2026-05-30 · 7 min read
Reading for stance, not just content
Attitude and tone questions ask how the author feels about the topic or a particular view in the passage. The stem reads: the author's attitude toward X can best be described as, or the tone of the passage is. You are tracking evaluation, not facts.
As you read, mark evaluative words: unfortunately, remarkably, flawed, persuasive, surprisingly. These signposts reveal where the author steps in with a judgment rather than reporting neutral information.
Separate the author's view from reported views
Passages frequently describe other people's positions at length. Do not mistake a view the author reports for a view the author holds. Watch for attribution phrases like critics argue, proponents claim, or it is widely believed.
The author's own attitude appears in the framing around those reported views, in the words that praise, criticize, qualify, or distance. Ask where the author signals agreement, doubt, or reservation.
Calibrate the strength of the answer
Tone answers come in strengths, and most correct answers on the LSAT are moderate. Extreme choices like contempt, outrage, or unqualified admiration are usually too strong for an academic passage.
Equally, do not pick a flatly neutral answer if the author clearly took a side. Look for measured descriptions: cautious approval, mild skepticism, qualified agreement. These match the typical restrained voice of LSAT passages.
Use the two-word answer structure
Many attitude answers pair a polarity word with an intensity word, such as guarded optimism or reasoned disapproval. Check both parts. The polarity must match the direction of the author's evaluation, and the intensity must match how strongly they express it.

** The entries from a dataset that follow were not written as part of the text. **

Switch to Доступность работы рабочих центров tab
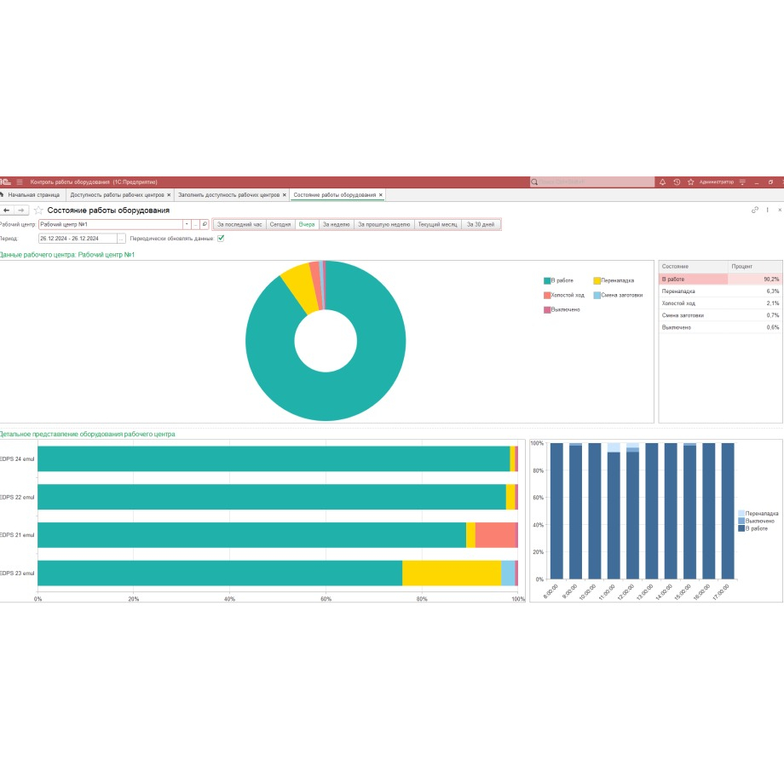Image resolution: width=784 pixels, height=784 pixels. pos(117,195)
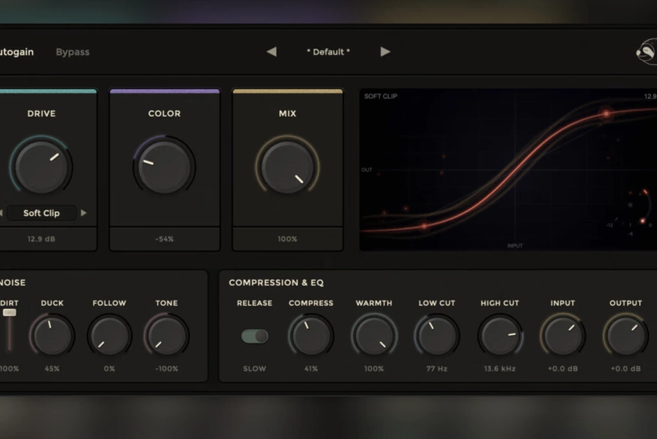
Task: Click the Low Cut knob
Action: click(436, 336)
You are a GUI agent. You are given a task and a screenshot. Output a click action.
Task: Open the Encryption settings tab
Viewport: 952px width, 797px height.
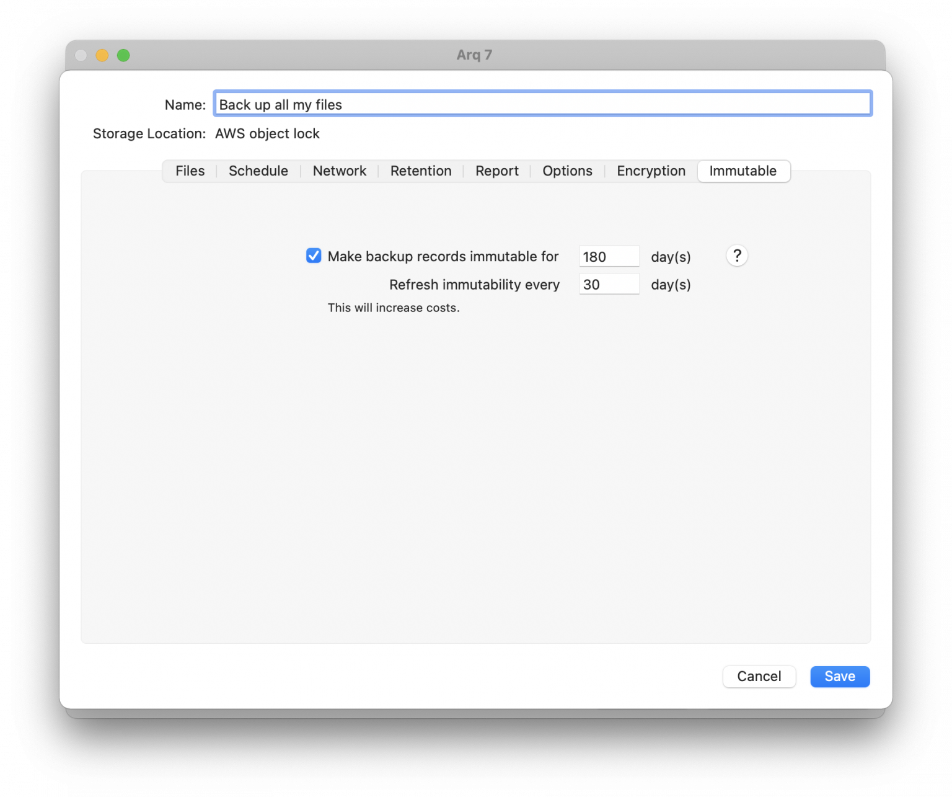[x=650, y=171]
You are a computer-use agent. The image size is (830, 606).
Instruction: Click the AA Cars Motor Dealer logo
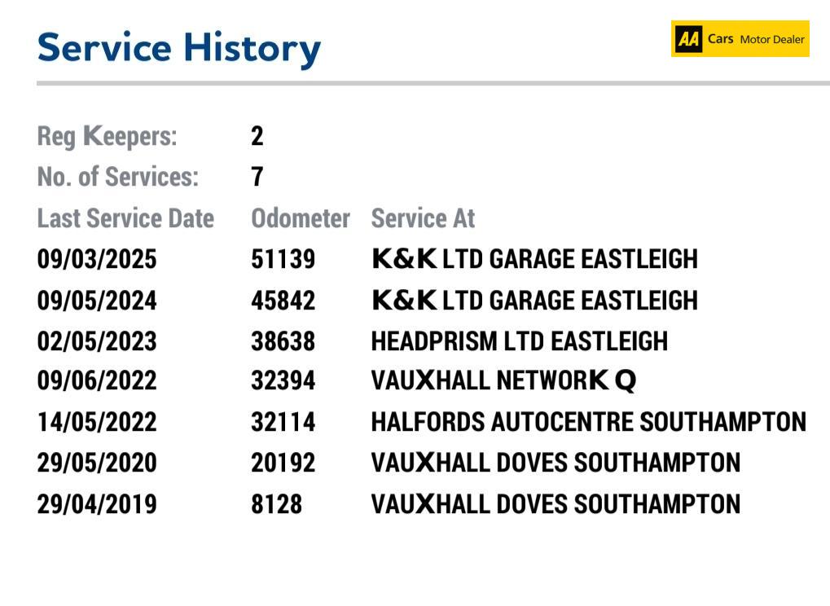coord(740,39)
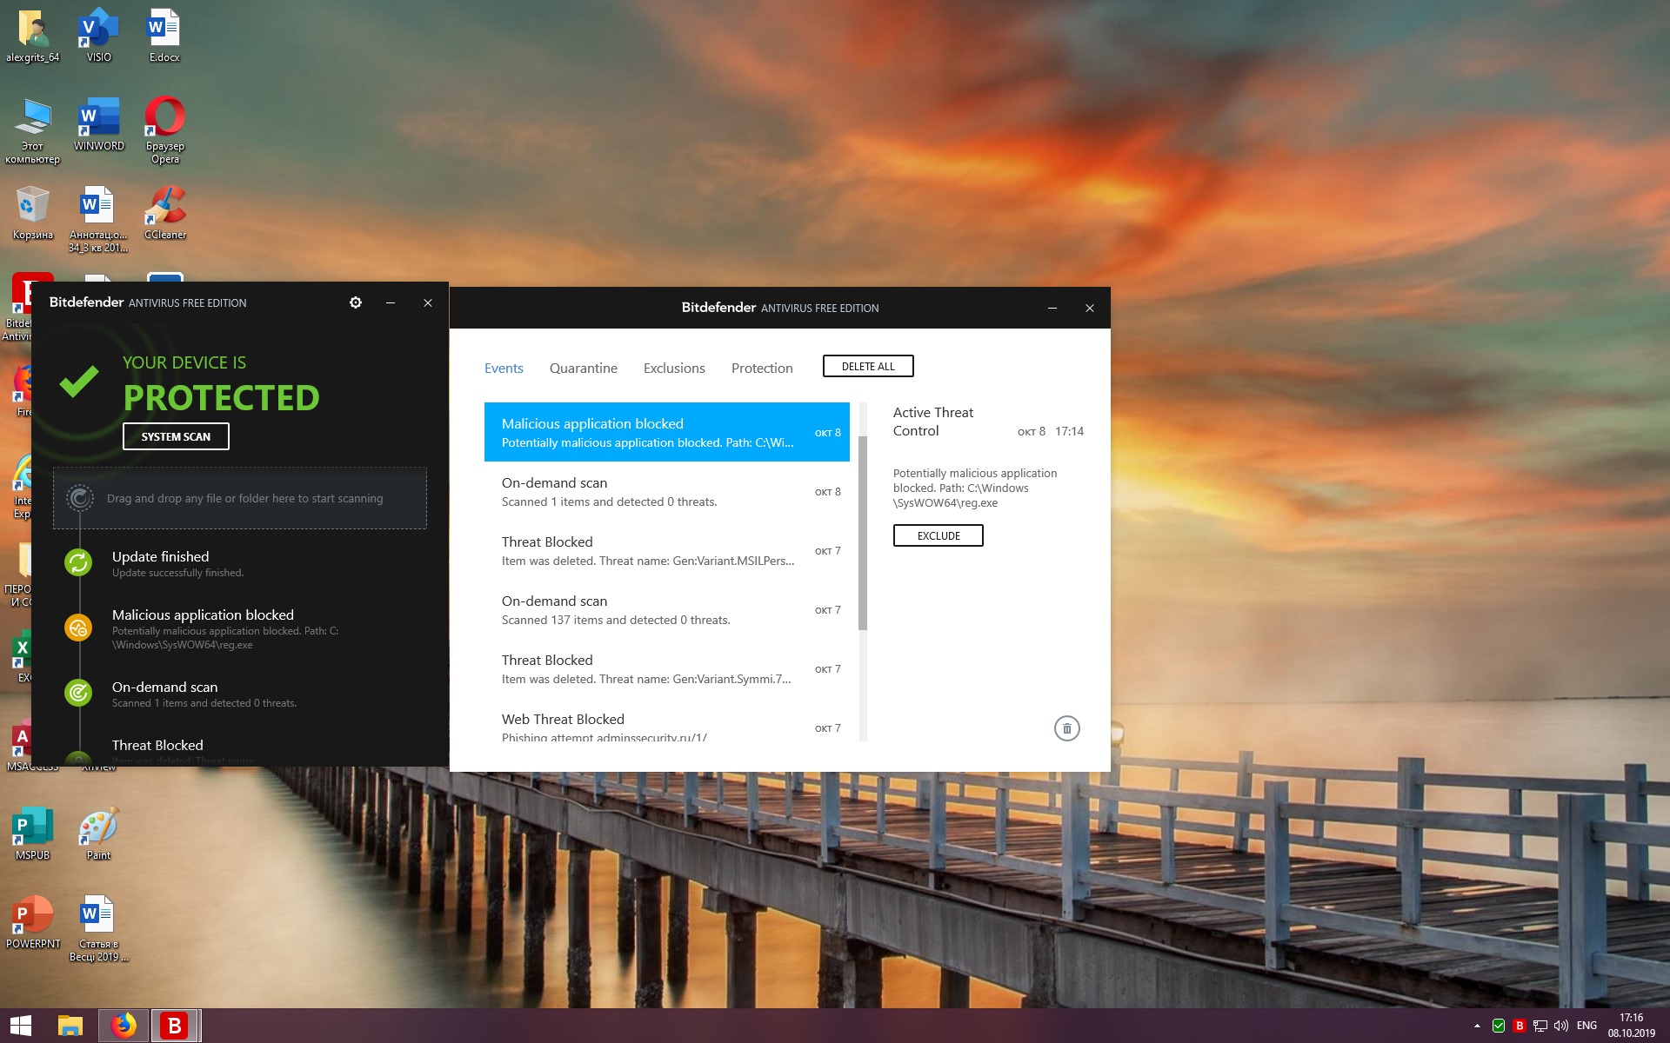Click the drag-and-drop scan circle icon
1670x1043 pixels.
click(x=80, y=498)
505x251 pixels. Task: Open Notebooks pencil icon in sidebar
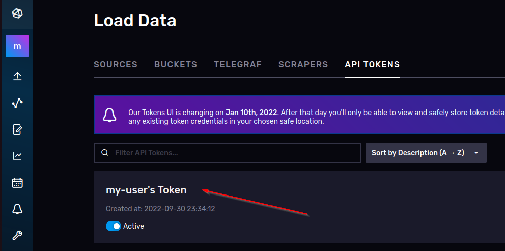pyautogui.click(x=17, y=130)
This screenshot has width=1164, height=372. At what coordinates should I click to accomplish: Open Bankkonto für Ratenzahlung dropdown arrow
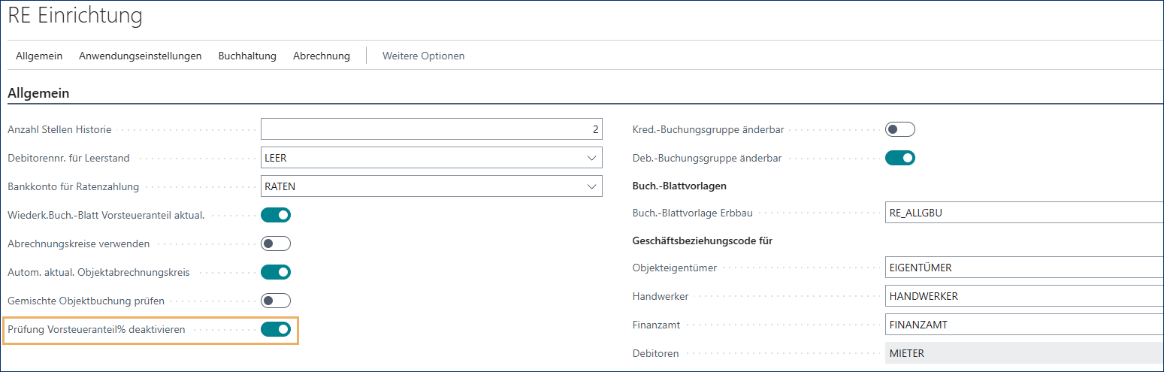coord(591,186)
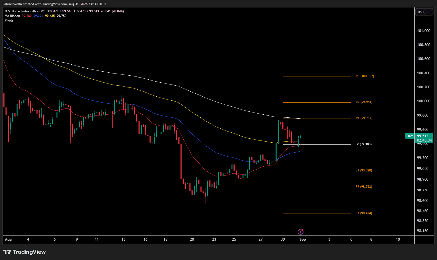Click the 4h timeframe in legend
The height and width of the screenshot is (260, 437).
point(34,11)
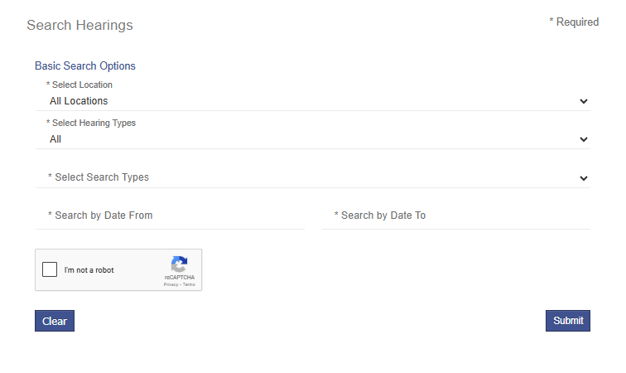
Task: Submit the hearing search form
Action: [x=568, y=321]
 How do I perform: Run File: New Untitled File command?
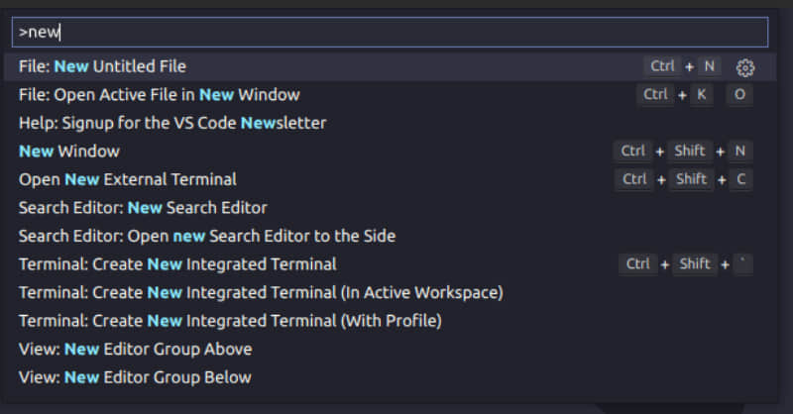pyautogui.click(x=103, y=66)
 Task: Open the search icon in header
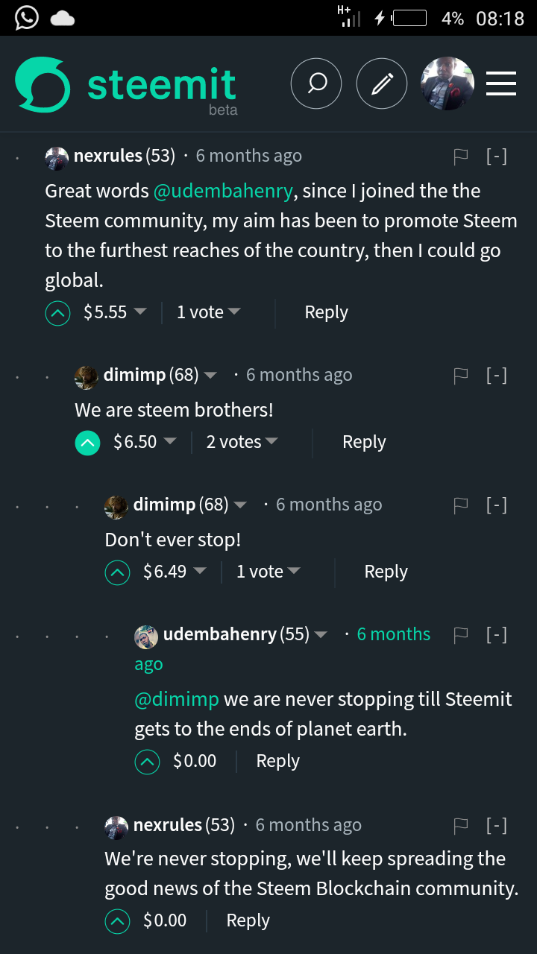click(x=316, y=83)
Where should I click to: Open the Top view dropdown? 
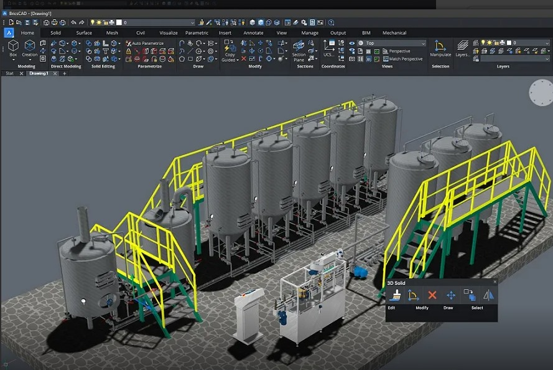(392, 43)
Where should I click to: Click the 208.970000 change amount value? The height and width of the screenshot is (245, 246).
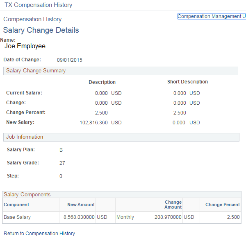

An answer can be wrong because it has the right polarity but the wrong intensity, or the right feeling about the wrong target. Confirm the answer is about the thing the question asks about.
Method recap
Track evaluative language as you read. Distinguish the author's voice from views they merely report. Determine the polarity of the author's attitude, then its intensity. Reject answers that are too extreme, too neutral, or aimed at the wrong subject, and choose the calibrated description that remains.